He was a personal-injury lawyer who often worked out of taxi offices scattered around New York City.
There was the one above the run-down auto repair garage on West 16th Street in Manhattan, on the edge of the Meatpacking District before it turned trendy. There was the single-story building with the garish yellow awning in the shadow of the Queensboro Bridge. There was the tan brick place on a scruffy Manhattan side street often choked with double-parked taxis.
And then there was his office on the 26th floor of Trump Tower overlooking Fifth Avenue, right next to the one belonging to Donald J Trump. Before he joined the Trump Organization and became Trump’s lawyer and do-it-all fixer, Michael D Cohen was a hard-edge personal-injury attorney and businessman. Now a significant portion of his quarter-century business record is under the microscope of federal prosecutors — posing a potential threat not just to Cohen but also to the president.

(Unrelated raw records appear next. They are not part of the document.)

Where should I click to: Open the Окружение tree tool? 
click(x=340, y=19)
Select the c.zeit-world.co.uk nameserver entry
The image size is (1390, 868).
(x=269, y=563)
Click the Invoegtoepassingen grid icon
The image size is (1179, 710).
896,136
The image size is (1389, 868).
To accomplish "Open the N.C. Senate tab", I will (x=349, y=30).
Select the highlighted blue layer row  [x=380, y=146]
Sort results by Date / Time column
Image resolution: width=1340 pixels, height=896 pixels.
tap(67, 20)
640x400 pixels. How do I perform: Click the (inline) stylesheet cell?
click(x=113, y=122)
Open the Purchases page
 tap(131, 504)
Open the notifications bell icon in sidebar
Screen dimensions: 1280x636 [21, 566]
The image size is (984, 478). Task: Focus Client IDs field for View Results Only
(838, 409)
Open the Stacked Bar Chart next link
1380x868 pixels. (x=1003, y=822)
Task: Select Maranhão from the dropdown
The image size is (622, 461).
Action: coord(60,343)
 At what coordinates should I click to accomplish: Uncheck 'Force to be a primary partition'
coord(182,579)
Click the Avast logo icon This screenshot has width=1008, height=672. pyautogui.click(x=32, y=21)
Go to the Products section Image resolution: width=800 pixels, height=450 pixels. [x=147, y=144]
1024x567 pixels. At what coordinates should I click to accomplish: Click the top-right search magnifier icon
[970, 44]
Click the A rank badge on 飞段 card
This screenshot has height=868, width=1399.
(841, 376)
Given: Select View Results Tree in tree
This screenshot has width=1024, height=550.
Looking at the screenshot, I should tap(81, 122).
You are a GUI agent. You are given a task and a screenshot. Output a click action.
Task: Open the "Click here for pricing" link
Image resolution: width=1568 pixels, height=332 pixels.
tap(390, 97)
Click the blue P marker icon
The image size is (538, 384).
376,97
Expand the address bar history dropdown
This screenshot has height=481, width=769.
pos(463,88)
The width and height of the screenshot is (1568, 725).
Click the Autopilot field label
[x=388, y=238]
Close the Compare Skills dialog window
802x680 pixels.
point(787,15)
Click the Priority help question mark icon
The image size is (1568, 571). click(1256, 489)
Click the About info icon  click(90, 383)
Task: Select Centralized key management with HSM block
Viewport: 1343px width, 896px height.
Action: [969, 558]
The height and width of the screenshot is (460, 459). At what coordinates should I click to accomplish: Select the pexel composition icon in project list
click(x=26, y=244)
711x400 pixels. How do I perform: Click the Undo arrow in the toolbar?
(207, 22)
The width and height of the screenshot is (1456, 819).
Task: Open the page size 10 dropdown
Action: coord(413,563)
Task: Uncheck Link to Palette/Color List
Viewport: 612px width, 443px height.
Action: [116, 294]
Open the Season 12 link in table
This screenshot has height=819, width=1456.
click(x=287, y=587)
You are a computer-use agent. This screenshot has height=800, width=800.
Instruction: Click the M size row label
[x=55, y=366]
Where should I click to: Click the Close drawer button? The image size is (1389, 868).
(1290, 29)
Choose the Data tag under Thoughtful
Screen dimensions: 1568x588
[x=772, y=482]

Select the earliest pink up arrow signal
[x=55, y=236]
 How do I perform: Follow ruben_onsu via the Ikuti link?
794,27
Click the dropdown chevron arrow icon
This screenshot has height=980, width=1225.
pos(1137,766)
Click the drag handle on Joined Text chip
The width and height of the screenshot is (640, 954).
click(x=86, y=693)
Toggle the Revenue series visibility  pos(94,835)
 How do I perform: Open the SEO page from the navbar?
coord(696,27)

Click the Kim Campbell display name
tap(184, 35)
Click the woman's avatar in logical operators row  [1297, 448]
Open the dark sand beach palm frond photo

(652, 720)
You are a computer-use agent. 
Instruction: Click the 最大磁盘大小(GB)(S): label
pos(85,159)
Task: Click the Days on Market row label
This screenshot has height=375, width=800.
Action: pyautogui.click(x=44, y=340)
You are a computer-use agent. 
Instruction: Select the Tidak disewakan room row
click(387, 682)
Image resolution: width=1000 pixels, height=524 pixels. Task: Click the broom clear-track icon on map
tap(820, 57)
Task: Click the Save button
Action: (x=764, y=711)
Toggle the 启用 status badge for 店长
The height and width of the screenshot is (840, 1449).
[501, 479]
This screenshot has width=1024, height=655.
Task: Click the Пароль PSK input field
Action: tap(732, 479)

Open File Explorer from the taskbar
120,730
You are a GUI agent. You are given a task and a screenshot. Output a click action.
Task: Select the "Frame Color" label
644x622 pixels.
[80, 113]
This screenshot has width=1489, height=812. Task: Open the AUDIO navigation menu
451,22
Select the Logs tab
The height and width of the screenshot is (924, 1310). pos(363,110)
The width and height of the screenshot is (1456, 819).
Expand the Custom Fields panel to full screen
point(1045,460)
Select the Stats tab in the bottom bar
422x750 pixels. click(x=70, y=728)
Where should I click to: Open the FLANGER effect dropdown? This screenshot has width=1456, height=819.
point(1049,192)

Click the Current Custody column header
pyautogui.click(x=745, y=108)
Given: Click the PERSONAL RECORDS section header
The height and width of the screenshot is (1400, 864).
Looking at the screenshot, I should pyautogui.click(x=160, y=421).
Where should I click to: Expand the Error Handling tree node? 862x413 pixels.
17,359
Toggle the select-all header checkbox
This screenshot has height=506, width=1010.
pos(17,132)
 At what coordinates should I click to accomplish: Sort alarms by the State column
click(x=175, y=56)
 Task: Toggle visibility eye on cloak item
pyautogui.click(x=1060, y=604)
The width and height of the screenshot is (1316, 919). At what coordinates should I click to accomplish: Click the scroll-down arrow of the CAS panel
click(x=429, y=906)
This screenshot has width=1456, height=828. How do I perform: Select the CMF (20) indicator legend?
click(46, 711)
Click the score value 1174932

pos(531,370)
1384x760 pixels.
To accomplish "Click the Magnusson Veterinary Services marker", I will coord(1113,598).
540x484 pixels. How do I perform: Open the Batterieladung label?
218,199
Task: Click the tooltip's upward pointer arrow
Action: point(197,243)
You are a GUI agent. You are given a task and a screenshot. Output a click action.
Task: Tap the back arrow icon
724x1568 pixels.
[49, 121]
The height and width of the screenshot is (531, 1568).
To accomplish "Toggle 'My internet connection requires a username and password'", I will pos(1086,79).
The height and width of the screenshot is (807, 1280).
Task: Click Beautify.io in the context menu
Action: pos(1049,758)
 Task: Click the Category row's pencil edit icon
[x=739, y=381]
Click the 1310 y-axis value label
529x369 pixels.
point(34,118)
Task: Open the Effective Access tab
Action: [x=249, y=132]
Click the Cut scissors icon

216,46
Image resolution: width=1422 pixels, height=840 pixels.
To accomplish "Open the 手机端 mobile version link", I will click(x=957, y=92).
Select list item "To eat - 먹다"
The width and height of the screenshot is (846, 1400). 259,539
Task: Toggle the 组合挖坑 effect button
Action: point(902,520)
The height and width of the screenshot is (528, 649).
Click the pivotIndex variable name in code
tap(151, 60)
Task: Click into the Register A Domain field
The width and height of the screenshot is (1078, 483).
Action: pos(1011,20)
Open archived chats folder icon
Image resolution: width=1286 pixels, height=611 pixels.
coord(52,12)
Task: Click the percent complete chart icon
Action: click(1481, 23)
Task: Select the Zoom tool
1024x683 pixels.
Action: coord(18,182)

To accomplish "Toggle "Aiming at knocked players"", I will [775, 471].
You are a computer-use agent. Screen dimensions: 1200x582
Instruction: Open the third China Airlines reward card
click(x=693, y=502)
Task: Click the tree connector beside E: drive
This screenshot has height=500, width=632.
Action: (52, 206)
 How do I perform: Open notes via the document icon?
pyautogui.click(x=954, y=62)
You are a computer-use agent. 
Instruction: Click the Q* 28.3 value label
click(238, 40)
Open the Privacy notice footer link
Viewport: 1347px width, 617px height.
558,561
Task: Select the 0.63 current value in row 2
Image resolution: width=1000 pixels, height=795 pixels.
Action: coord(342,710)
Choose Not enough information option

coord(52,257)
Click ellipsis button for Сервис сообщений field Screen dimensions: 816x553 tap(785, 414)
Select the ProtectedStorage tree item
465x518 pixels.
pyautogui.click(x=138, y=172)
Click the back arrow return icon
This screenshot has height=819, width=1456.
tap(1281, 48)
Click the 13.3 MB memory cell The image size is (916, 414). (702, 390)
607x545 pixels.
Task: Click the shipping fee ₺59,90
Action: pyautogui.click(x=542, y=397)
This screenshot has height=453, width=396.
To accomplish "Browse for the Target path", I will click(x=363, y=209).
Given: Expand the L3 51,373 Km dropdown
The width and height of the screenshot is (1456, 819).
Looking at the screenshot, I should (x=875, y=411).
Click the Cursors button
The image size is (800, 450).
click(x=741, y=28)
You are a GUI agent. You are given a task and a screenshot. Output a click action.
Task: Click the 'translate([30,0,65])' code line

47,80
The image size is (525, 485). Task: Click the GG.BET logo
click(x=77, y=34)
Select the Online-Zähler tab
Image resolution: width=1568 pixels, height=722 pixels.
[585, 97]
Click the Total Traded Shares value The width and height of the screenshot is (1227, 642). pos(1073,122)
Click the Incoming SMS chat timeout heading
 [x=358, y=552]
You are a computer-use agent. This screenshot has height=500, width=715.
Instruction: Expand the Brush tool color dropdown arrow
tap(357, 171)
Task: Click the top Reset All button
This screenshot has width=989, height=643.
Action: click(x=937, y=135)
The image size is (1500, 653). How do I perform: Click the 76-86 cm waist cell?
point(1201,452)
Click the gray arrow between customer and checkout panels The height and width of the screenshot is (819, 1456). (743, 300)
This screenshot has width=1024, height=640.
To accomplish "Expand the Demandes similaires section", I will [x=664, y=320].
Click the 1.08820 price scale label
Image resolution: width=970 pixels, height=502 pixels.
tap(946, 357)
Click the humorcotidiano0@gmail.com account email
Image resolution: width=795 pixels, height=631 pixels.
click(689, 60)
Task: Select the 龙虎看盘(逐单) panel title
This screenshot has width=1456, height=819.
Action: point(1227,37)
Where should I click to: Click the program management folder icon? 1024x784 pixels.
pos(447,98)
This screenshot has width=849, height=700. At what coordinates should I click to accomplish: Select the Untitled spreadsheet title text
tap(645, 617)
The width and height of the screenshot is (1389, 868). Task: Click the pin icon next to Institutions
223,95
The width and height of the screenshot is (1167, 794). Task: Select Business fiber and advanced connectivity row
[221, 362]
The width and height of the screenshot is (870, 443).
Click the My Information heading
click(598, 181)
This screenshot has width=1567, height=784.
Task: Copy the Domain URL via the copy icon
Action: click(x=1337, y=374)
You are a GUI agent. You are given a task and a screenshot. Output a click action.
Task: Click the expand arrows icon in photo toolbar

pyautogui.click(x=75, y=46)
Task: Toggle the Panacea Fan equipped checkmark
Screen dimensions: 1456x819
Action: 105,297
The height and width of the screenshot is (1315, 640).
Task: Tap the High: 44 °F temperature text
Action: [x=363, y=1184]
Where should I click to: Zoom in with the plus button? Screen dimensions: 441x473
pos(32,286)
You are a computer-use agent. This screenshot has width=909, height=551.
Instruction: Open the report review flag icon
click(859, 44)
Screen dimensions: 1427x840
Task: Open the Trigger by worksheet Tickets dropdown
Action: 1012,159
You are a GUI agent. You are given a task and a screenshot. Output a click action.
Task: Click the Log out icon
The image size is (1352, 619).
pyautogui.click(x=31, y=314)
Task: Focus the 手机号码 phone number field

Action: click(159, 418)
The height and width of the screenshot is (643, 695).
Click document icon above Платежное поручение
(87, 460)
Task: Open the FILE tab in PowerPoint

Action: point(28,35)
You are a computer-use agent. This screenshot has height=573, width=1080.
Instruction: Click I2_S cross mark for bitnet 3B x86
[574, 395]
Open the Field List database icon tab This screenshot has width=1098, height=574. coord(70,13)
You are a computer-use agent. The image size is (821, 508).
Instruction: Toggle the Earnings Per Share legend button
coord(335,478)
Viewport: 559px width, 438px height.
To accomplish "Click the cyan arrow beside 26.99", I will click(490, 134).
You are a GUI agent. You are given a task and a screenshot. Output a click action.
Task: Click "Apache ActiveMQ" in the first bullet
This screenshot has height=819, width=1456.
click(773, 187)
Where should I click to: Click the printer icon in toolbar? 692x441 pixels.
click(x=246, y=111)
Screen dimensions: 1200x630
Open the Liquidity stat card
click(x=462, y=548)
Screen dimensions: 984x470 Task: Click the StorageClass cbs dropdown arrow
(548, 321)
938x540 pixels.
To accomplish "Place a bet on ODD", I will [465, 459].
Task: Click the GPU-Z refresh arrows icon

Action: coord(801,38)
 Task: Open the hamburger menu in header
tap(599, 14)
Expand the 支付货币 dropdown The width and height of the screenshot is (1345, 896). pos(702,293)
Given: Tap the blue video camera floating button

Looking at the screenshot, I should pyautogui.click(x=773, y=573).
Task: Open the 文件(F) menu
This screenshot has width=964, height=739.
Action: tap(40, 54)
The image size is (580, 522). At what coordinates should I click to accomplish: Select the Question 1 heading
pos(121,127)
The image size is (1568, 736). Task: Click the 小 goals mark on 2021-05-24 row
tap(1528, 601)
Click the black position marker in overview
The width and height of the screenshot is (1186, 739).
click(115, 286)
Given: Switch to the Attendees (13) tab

Cohen’s businesses are private entities, making it difficult to get a full picture of their finances and operations. But a New York Times review of thousands of pages of public records, and interviews with bankers, lawyers and businessmen who have interacted with Cohen, reveal the degree to which he has often operated in the backwaters of the financial and legal worlds.
While, he has not been charged with a crime, many of his associates have faced either criminal charges or stiff regulatory penalties. That includes partners in the taxi business, doctors for whom he helped establish medical clinics and lawyers with whom he worked. He has spent much of his personal and professional life with immigrants from Russia and Ukraine. His father-in-law, who helped establish him in the taxi business, was born in Ukraine, as was one of Cohen’s partners in that industry. Another partner was Russian. And Cohen used his connections in the region when scouting business opportunities for Trump in former Soviet republics.
More recently, Cohen and his father-in-law lent more than $25 million to a Ukrainian businessman who has a checkered financial record and a history of defaulting on loans. And Cohen long held a small stake in his uncle’s catering hall, which was frequented by Russian and Italian mobsters. In addition to his legal and taxi businesses, Cohen has had a seemingly charmed touch as a real estate investor. On one day in 2014, he sold four buildings in Manhattan for $32 million, entirely in cash. That was nearly three times what he paid for them no more than three years earlier.
“This is the type of person you’d see most bankers steer clear of,” said Ben Berzin, a retired executive vice president and senior credit officer at PNC Bank who clashed with Trump in the early 1990s over loans to the future president’s troubled Atlantic City casinos. The speed with which Cohen successfully flipped real estate stands out, Berzin said. “You have to ask what’s going on.”
Robert S. Mueller III, the special counsel investigating Russian interference in the 2016 election, had already been examining Cohen’s conduct as part of his ongoing inquiry. Last month, federal agents executed search warrants at Cohen’s home, his office and a hotel room where he was staying. The warrants sought documents related to Cohen’s business associates, among other things. That investigation, being conducted by the US attorney’s office in Manhattan, is apparently based on information provided by Mueller’s team.
Trump’s lawyers are resigned to the strong possibility that the investigation of Cohen’s businesses could lead him to cooperate with federal prosecutors. Cohen, after being sent a detailed list of questions about his business interests, responded in a text message, “You need to do real fact checking as your questions are totally inaccurate.” Neither he nor his lawyers have offered further comment.
Trump, for his part, has said that Cohen was “a good guy” and that federal investigators were “looking at something having to do with his business. I have nothing to do with his business.”
But the president has long entrusted Cohen to represent him in matters both public and deeply private: real estate negotiations from Fresno, California, to the Republic of Georgia, and the hush-money payment to an adult-film actress who said she had had an affair with the future president. Or, as Trump put it, “this crazy Stormy Daniels deal.” The $130,000 payment to the actress is in a way emblematic of Cohen’s many business dealings. Its provenance is murky, obfuscated by a private agreement, pseudonyms and evolving explanations. President Trump said this past week that he had paid Cohen a retainer that was used to reimburse the $130,000, directly contradicting his earlier statements that he knew of no payment to Daniels.
Within the Trump Organization, it was Cohen’s job to deal with Trump’s thorniest problems. But now, whatever problems investigators find in Cohen’s own array of businesses could double back on Trump.